■ **Directions for this task**
Two lines mark the range in the entries below: the one holding "This screenshot has height=413, width=898." and the one holding "Open Advanced gears preferences". Set down those two and all lines between them, exactly.

[Saved data entries]
>>>

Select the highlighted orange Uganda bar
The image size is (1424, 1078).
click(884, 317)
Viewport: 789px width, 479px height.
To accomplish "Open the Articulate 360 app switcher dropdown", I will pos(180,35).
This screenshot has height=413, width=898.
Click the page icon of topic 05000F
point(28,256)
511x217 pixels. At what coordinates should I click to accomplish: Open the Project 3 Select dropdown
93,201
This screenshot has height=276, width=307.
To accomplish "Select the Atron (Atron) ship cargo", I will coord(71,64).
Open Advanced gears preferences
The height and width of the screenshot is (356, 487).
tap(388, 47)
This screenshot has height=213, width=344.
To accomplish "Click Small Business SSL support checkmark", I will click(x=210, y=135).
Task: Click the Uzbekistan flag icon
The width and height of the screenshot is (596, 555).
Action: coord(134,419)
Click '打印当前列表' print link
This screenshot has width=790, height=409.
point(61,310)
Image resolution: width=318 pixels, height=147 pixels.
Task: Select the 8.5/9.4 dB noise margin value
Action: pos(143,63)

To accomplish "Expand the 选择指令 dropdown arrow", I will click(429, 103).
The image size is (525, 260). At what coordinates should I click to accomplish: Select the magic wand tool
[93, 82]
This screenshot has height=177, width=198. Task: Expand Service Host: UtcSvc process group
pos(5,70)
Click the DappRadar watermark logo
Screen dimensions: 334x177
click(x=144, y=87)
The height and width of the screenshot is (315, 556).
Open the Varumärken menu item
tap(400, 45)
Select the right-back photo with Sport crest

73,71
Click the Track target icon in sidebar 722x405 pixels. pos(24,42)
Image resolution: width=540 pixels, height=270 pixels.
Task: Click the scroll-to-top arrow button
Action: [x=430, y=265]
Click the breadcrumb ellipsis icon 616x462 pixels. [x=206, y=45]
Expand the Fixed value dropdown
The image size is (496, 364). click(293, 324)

<<<

■ **The answer**
This screenshot has height=413, width=898.
Click the page icon of topic 05000F
point(28,256)
511x217 pixels. At what coordinates should I click to accomplish: Open the Project 3 Select dropdown
93,201
This screenshot has height=276, width=307.
To accomplish "Select the Atron (Atron) ship cargo", I will coord(71,64).
Open Advanced gears preferences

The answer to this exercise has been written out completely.